The study identifies the transcription factor MdBRC1 as a key inhibitor of bud growth during the ecodormancy phase in apple (Malus domestica), directly regulating dormancy‑associated genes and interacting with the flowering promoter MdFT2 to modulate bud break. Comparative transcriptomic analysis and gain‑of‑function experiments in poplar demonstrate that MdFT2 physically binds MdBRC1, attenuating its repressive activity and acting as a molecular switch for the transition to active growth.

The study introduced full-length SOC1 genes from maize and soybean, and a partial SOC1 gene from blueberry, into tomato plants under constitutive promoters. While VcSOC1K and ZmSOC1 accelerated flowering, all three transgenes increased fruit number per plant mainly by promoting branching, and transcriptomic profiling revealed alterations in flowering, growth, and stress‑response pathways.

The study identifies the RNA‑binding protein AtG3BP1 as a phosphorylation target of MAPKs MPK3, MPK4, and MPK6 at Ser257 in Arabidopsis thaliana and shows that this modification promotes susceptibility to bacterial pathogens, suppresses ROS accumulation and salicylic acid biosynthesis, and maintains stomatal opening. Phospho‑mimic and phospho‑dead mutants reveal that phosphorylation stabilizes AtG3BP1 by preventing proteasomal degradation, highlighting a novel post‑translational control layer in plant immunity.
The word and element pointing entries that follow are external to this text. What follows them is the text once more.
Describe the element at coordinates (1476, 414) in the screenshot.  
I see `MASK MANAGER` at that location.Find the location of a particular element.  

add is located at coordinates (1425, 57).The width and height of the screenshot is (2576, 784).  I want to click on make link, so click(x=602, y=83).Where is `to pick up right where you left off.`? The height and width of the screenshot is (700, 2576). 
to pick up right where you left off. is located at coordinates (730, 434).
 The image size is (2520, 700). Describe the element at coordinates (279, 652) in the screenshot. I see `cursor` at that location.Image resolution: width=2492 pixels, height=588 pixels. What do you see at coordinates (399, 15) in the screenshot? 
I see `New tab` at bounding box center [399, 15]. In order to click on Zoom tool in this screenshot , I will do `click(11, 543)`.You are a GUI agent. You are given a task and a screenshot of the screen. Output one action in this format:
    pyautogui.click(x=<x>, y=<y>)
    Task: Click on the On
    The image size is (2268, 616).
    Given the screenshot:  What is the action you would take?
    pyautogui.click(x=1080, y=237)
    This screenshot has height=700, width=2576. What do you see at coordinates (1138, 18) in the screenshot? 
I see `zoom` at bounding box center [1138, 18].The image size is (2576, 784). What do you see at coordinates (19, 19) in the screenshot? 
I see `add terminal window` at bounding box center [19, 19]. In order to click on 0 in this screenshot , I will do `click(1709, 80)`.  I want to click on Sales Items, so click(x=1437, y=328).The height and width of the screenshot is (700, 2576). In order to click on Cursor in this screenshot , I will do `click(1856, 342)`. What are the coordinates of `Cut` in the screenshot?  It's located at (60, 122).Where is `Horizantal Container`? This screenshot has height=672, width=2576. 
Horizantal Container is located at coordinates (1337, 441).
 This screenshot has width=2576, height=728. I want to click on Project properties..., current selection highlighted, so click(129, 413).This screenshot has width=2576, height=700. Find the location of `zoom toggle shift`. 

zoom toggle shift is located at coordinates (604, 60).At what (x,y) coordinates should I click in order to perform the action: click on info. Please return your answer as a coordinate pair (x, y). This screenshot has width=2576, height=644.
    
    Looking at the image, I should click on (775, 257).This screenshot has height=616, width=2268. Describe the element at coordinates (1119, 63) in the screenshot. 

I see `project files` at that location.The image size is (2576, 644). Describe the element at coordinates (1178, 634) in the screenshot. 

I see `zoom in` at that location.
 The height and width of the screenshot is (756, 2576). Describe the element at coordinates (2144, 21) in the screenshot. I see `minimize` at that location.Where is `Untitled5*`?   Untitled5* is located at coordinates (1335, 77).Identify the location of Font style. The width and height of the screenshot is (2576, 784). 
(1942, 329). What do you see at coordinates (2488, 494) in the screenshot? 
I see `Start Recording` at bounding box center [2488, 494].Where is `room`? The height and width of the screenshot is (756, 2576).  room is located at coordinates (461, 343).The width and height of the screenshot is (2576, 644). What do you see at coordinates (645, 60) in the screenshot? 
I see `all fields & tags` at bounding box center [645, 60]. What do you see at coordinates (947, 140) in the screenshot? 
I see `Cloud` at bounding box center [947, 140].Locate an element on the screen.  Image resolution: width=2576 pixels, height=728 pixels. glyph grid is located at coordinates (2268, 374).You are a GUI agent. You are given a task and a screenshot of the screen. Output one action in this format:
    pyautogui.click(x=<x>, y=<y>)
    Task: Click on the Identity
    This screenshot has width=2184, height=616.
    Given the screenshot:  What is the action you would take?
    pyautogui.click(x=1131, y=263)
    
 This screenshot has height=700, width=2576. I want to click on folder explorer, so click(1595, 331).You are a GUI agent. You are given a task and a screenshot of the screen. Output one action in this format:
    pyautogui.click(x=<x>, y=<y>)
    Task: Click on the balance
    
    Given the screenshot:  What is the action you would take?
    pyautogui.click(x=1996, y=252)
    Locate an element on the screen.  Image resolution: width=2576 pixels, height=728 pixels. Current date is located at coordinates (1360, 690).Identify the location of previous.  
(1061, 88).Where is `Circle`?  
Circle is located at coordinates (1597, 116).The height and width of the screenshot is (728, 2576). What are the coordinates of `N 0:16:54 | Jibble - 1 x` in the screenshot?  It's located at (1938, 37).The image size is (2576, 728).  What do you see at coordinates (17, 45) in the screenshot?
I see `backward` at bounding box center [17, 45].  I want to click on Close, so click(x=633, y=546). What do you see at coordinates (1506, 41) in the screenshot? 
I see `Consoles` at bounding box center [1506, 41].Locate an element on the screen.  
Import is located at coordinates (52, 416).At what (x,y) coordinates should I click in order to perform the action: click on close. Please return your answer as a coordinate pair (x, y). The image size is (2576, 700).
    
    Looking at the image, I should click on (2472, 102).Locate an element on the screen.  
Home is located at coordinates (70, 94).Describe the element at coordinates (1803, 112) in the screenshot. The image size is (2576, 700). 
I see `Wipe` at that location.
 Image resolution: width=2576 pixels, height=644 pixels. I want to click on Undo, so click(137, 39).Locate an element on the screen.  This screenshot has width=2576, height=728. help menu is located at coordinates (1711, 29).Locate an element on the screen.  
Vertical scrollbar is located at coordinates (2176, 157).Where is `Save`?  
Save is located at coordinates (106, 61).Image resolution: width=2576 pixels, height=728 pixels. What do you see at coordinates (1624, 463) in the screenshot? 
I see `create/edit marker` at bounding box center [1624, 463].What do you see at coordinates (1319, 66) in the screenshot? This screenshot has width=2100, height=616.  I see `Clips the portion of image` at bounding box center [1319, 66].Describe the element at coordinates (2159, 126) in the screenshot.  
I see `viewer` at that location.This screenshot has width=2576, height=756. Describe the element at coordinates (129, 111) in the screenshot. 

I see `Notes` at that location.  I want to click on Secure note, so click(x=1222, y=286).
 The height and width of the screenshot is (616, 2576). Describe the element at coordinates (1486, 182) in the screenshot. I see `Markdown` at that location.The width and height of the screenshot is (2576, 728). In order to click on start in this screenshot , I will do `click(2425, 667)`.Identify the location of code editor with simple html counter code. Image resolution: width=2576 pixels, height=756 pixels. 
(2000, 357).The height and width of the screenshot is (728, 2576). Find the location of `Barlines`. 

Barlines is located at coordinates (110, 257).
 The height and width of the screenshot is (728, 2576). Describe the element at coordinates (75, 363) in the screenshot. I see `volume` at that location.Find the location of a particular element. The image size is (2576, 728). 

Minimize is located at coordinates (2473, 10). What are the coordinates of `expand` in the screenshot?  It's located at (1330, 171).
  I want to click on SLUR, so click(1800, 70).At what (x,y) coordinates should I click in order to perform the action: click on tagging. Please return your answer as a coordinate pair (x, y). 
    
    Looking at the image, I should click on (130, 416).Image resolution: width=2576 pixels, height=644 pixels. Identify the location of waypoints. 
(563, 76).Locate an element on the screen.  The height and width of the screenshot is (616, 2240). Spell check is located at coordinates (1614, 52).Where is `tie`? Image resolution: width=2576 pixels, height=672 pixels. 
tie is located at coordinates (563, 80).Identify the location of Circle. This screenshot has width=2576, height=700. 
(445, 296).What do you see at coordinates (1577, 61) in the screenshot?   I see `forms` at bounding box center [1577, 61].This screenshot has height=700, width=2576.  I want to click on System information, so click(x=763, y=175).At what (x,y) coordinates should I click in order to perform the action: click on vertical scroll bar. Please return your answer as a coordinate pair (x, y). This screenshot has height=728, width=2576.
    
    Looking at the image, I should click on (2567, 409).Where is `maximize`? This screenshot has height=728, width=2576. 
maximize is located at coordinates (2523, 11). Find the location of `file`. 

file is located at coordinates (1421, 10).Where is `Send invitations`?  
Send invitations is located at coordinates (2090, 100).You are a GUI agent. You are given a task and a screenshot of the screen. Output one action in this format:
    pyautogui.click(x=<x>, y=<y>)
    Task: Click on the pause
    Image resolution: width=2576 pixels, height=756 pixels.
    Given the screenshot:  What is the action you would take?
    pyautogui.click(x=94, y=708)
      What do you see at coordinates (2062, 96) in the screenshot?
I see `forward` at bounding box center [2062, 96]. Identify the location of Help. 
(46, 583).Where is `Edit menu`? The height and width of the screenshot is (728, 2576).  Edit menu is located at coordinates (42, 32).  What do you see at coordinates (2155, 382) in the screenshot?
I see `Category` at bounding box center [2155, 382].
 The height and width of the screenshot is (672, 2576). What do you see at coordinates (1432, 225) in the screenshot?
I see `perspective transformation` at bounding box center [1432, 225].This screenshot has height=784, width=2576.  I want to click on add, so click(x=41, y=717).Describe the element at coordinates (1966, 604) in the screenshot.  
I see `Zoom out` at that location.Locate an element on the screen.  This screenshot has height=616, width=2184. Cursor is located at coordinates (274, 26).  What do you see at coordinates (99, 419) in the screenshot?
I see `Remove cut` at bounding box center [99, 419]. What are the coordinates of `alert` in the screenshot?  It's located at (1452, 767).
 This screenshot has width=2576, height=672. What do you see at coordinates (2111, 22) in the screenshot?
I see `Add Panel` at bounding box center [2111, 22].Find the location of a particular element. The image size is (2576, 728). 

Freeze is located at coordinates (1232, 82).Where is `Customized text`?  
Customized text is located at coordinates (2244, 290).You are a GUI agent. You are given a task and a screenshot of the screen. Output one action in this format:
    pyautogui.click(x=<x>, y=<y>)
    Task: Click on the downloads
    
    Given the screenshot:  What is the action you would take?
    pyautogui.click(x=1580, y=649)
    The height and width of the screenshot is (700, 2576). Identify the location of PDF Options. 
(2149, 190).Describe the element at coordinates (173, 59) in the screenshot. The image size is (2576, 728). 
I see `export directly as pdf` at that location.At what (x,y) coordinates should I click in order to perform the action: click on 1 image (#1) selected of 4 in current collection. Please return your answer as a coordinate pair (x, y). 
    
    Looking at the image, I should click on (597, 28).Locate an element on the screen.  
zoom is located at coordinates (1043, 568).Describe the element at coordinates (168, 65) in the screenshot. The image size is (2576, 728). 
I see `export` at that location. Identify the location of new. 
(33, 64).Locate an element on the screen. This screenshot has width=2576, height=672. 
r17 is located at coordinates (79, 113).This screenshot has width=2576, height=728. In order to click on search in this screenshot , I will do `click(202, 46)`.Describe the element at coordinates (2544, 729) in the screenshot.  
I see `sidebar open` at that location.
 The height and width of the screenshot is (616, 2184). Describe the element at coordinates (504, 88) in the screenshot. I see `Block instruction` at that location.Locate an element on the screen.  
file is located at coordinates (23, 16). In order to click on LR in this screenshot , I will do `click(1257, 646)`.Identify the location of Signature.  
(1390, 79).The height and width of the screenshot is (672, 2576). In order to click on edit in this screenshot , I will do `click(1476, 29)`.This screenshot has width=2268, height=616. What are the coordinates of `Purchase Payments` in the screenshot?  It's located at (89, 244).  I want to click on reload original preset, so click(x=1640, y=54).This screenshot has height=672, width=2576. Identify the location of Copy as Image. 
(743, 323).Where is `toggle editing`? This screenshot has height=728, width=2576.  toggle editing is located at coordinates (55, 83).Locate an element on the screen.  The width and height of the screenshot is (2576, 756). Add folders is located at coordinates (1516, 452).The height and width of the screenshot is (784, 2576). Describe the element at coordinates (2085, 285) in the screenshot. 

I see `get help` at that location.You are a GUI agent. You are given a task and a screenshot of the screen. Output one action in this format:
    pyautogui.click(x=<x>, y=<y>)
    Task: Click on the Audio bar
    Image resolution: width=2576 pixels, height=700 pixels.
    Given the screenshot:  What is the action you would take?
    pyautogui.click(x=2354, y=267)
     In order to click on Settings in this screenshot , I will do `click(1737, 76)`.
The study identifies a moss‑specific fusion protein, Rosetta NATD‑MAPK 1 (RAK1), that combines a MAPK domain with an N‑acetyltransferase and demonstrates that its acetyltransferase activity is enhanced upon MAPK activation. Knockout of RAK1 impairs the 2D‑to‑3D developmental transition in Physcomitrium patens, and mass‑spectrometry reveals associated changes in acetylation and phosphorylation linked to metabolic reprogramming.

The study examined how white lupin (Lupinus albus) cotyledons mobilize nitrogen and minerals during early seedling growth under nitrogen‑deficient conditions, revealing that 60 % of stored proteins degrade within eight days and are redirected to support development. Proteomic analyses showed dynamic shifts in nutrient transport, amino acid metabolism, and stress responses, and premature cotyledon removal markedly impaired growth, highlighting the cotyledon's essential role in nutrient supply and transient photosynthetic activity.

The study reveals that a conserved serine adjacent to the catalytic glutamate in TIR domains is essential for NAD+‑cleaving activity, and that phosphorylation of this serine by plant calcium‑dependent protein kinases (CPKs) or mammalian kinases (CAMK2D, TBK1) inhibits the activity, thereby preventing growth repression and cell death. This phosphorylation-based mechanism provides a universal means to balance growth and immune defense across species.

The study identifies RAF24, a B4 Raf-like MAPKKK, as a novel regulator of flowering time in Arabidopsis, demonstrating that RAF24 controls the phosphorylation of the ubiquitin ligase HUB2 via SnRK2 kinases, thereby modulating H2Bub1 levels. Phospho‑mimetic and phospho‑ablative HUB2 mutants confirm that phosphorylation at S314 is critical for proper flowering timing.

The study uncovers a feedback mechanism wherein phosphomimic mutation (PetD T4E) or deletion of the N‑terminal five amino acids of the b6f subunit PetD suppresses STT7 kinase activity, leading to a State 1‑locked phenotype and impaired electron transfer, highlighting the essential regulatory role of the PetD N‑terminus in photosynthetic state transitions.